Nella prospettiva cristiana, quest’ultima promessa si è avverata con l’avvento del Figlio di Dio, Gesù Cristo, il Messia – che come uomo, secondo i Vangeli di Matteo 1:2 e Luca 3:34, è discendente da Abrahamo – e con il conseguente annuncio della salvezza alla portata di tutti gli esseri umani di ogni tempo e luogo.
«Andate dunque, e fate discepoli di tutti i popoli, battezzandoli nel nome del Padre e del Figlio e dello Spirito Santo, insegnando loro di osservare tutte le cose che io vi ho comandato. Or ecco, io sono con voi tutti i giorni, fino alla fine dell’età presente. Amen»: è questo l’incarico dato da Gesù agli apostoli nel Vangelo di Matteo 28:19-20, ed è questa la straordinaria “buona notizia” (tale è il significato del termine “Vangelo”, dal greco euangélion) recataci dal Signore.

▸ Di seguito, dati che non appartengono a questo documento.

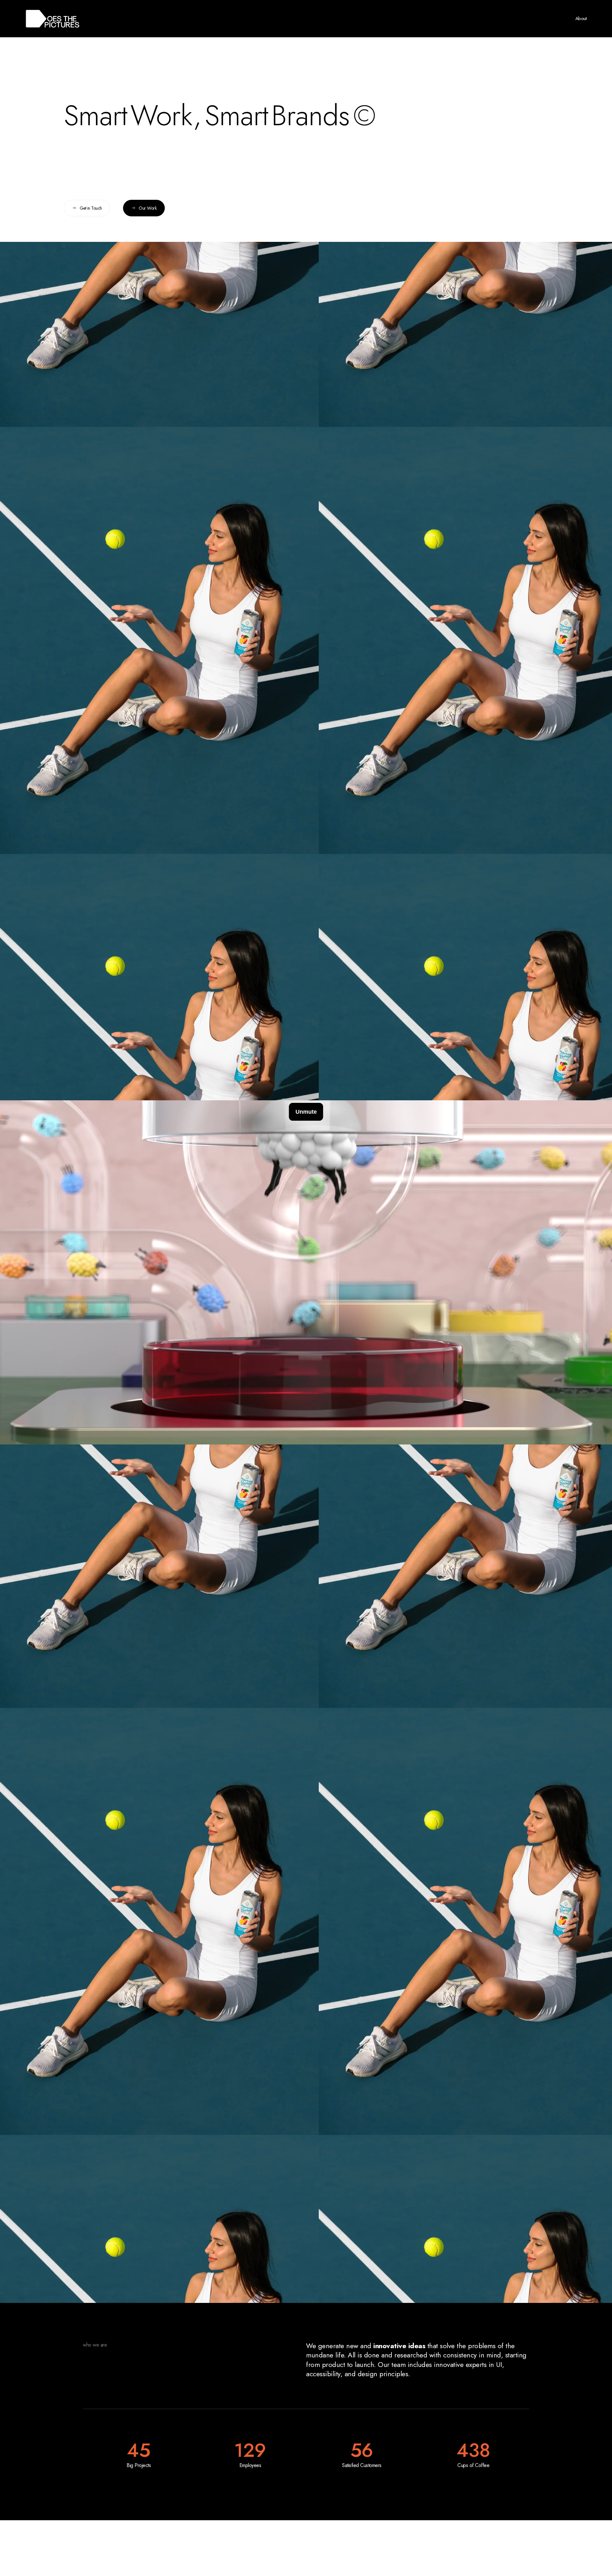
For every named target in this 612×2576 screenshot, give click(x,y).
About (581, 18)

Nel Vangelo di Giovanni 3:16 leggiamo: «Dio ha tanto amato il mondo, che ha dato il suo unigenito Figlio, affinché chiunque crede in lui non perisca, ma abbia vita eterna». Già, perché ad Abrahamo fu risparmiato, sì, di sacrificare suo figlio; ma per il perdono dei nostri peccati, e dunque per la nostra salvezza, Dio, come ci ha lasciato scritto l’apostolo Paolo, «non ha risparmiato il suo proprio Figlio» (Lettera ai Romani 8,32). Perciò lo stesso Paolo ha aggiunto: «Se siete di Cristo, siete dunque progenie di Abrahamo, eredi secondo la promessa». Infatti i cristiani sono «alla maniera di Isacco, figli della promessa» (Lettera ai Galati 3:29 e 4:28).
Da tutto ciò possiamo capire perché Gesù disse: «Abrahamo giubilò nella speranza di vedere il mio giorno: lo vide e se ne rallegrò» (Vangelo di Giovanni 8:56). Abrahamo “vide” con gli occhi della fede, cioè con la piena fiducia che la terza promessa di Dio si sarebbe compiuta nel giorno – alla sua epoca ancora molto lontano – della venuta del Messia: Gesù, per l’appunto.

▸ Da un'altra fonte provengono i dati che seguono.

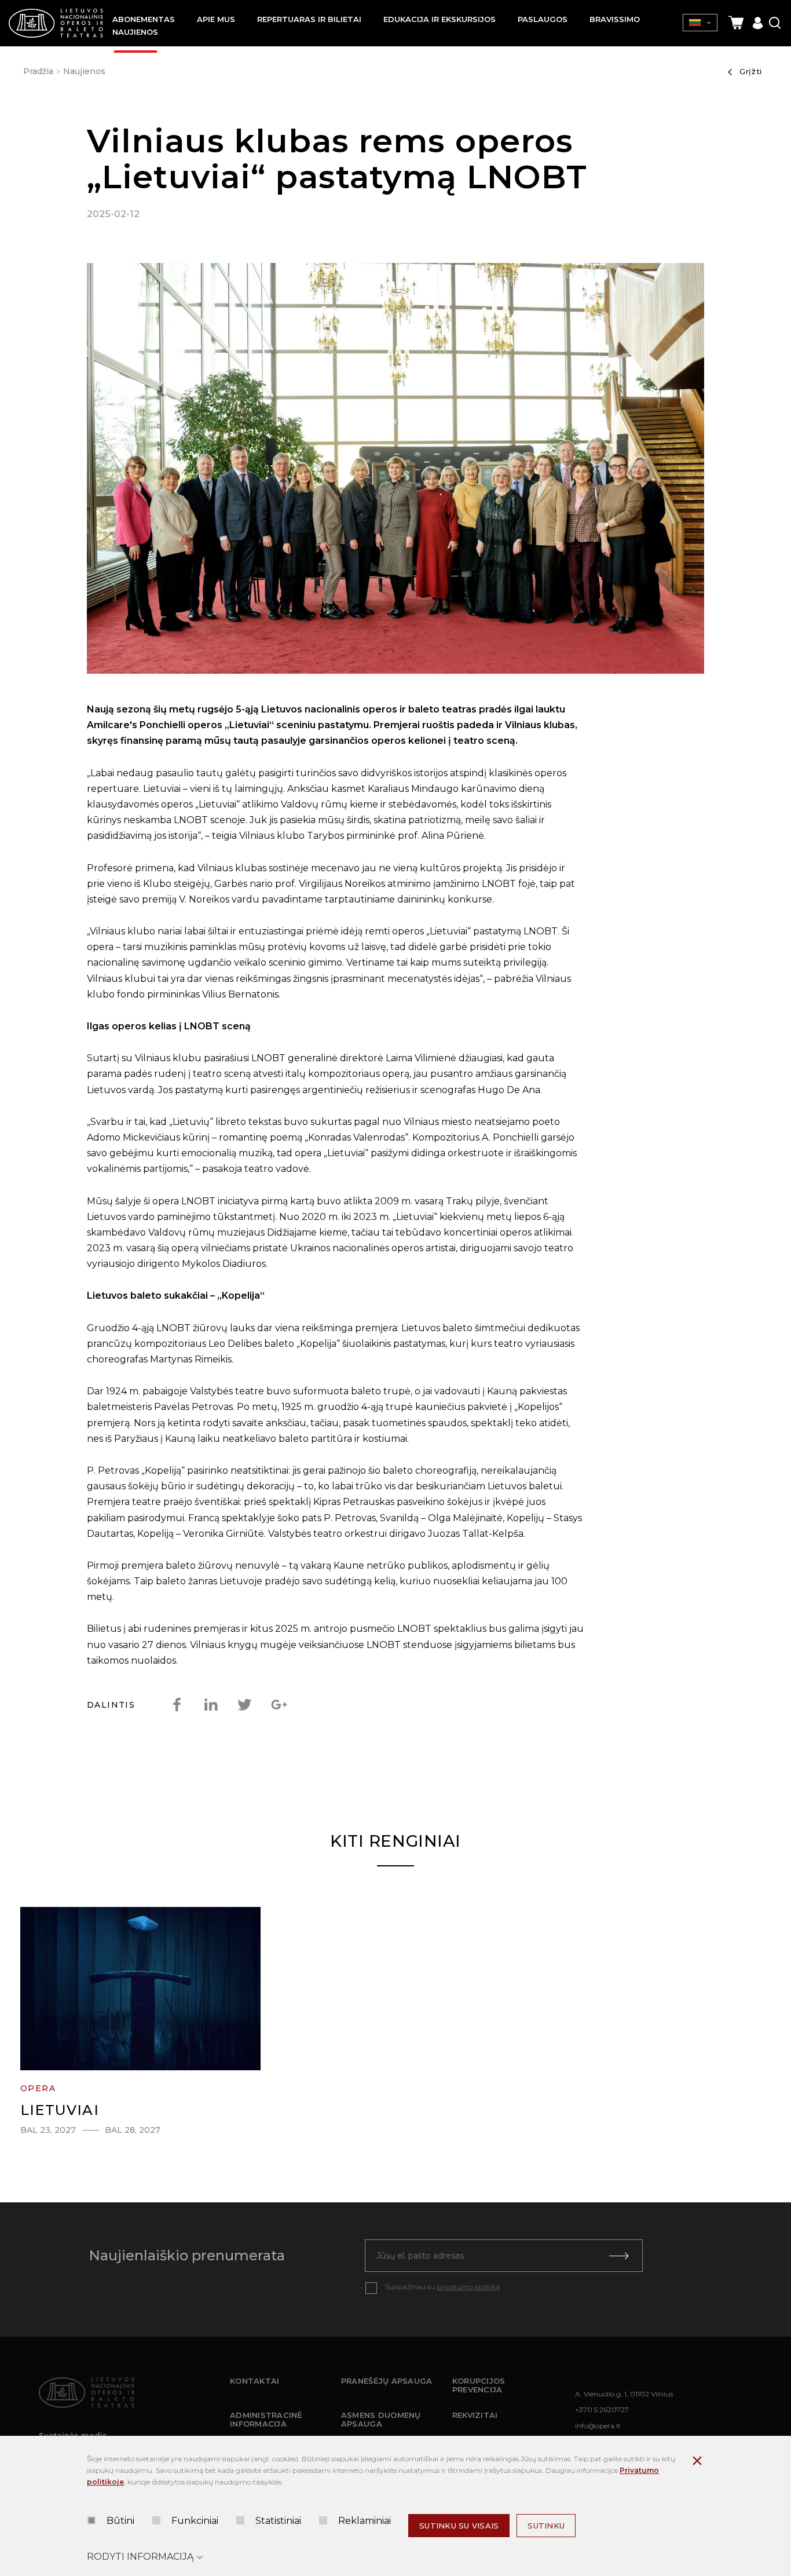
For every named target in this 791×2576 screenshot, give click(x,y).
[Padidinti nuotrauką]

Occorre che i cristiani, oltre ad esprimere, come spesso fanno, i propri variegati pareri nei confronti della realtà islamica (che, con la sua sempre più marcata presenza, sollecita sia l’opportunità sia il desiderio di confrontarsi con essa), riprendano il filo e il senso della fede in Cristo, ricominciando, come nel caso della figura di Abramo, dalle sue radici.